Wagner continues to kill Mets
Posted: Thursday, August 30, 2007 7:19 PM
Billy Wagner is going to kill the Mets just as certainly as Armando Benitez used to do half a dozen years ago.
He blew another game Thursday, throwing a heroic Mets comeback against the Phillies in the trash. Thanks to his inability to come through when his team really, really needs him, the Mets, who had a six-game lead four days ago, now have a two-game lead in the suddenly exciting NL East.
Wagner is going to retire as one of the great closers of all time – at least that’s what his statistics will say. He’s got 353 saves, which is seventh on the all-time list. That’s more than Bruce Sutter, Goose Gossage or Rollie Fingers, and that’s the problem with statistics, because who would you rather have pitching the final inning of a seventh game, Goosage or Wagner? Fingers or Wagner?
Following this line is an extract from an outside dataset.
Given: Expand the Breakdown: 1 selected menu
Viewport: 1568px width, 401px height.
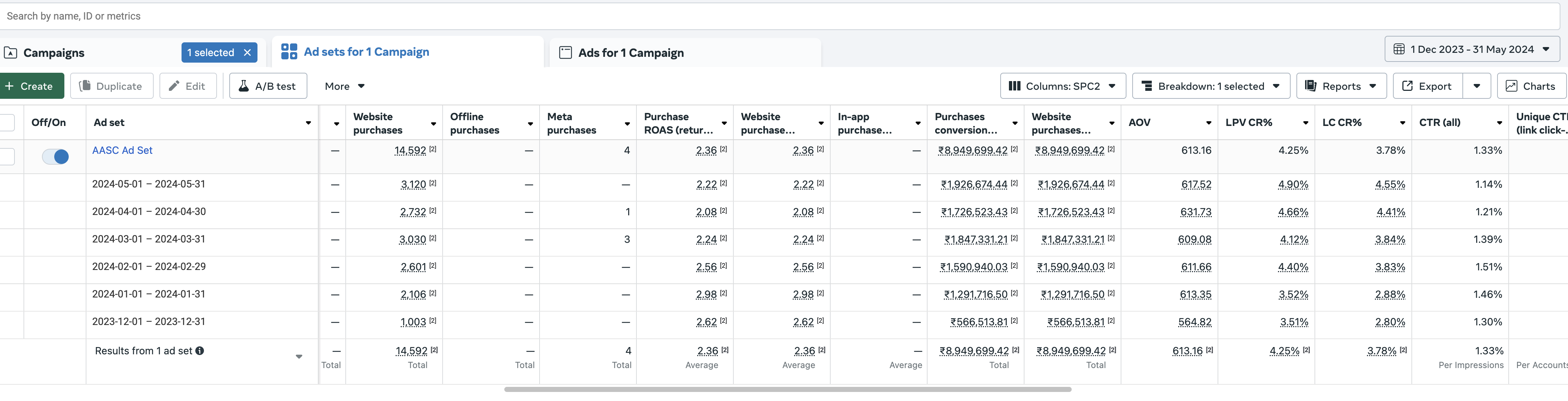Looking at the screenshot, I should point(1210,86).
Sutter or Wagner?
Of course, Wagner has had a very good year for the Mets, but he always has very good years – until he has to get one out you really need. Like Thursday against the Phillies, when the Mets handed him a two-run lead and asked him to get the last six outs of the game. But he needed only four of those outs to hand Philadelphia an 11-10 win.
In his defense, he had taken a week off with a tired arm. Also, he hadn’t been asked to pitch two entire innings for eight years. But it doesn’t seem to matter with Wagner. Like Benitez, he throws the snot out of the ball and is virtually unhittable – until it matters.
Two years ago, he had 38 saves in 41 opportunities and a 1.51 ERA for the Phillies. But one of the saves he blew was the game the Phillies had to have to stay alive against his old team, the Astros. Philadelphia fans held that against him, and he whined about it when he went to New York as a free agent after that season.
What he said is well remembered down there: "People there expect you to perform, and when you do perform, they're still on your ass. In Philly, you can't have a good enough year. It's different in other places. In Philly, you should never give up a run or you should hit a home run every time up.”
So now he’s doing the same thing for the Mets. Last year, terrific regular season. But when the Mets needed him to keep Game 2 of the NLCS tied against the Cards, he got smacked around for three runs. If the Mets had won that game, they probably go to the World Series.
Now, he’s at it again. He was terrific all year, blowing only one save through Aug. 8; in July, he didn’t give up an earned run. But since then he’s blown three of six opportunities while giving up nine earned runs in 13 innings. (See his game-by-game stats here.)
No reliever is perfect; Mariano Rivera has blown saves in the World Series and the playoffs, too. But when Rivera blows a save, it’s usually on a bloop here, a broken bat there, and once in a great while a ringing double or home run. When Wagner blows them, he throws the ball 100 m.p.h. and watches it rattle off the walls at twice that velocity.
He’s the reason the Mets have gotten as far as they have the past two years. He’s the reason they won’t get any farther.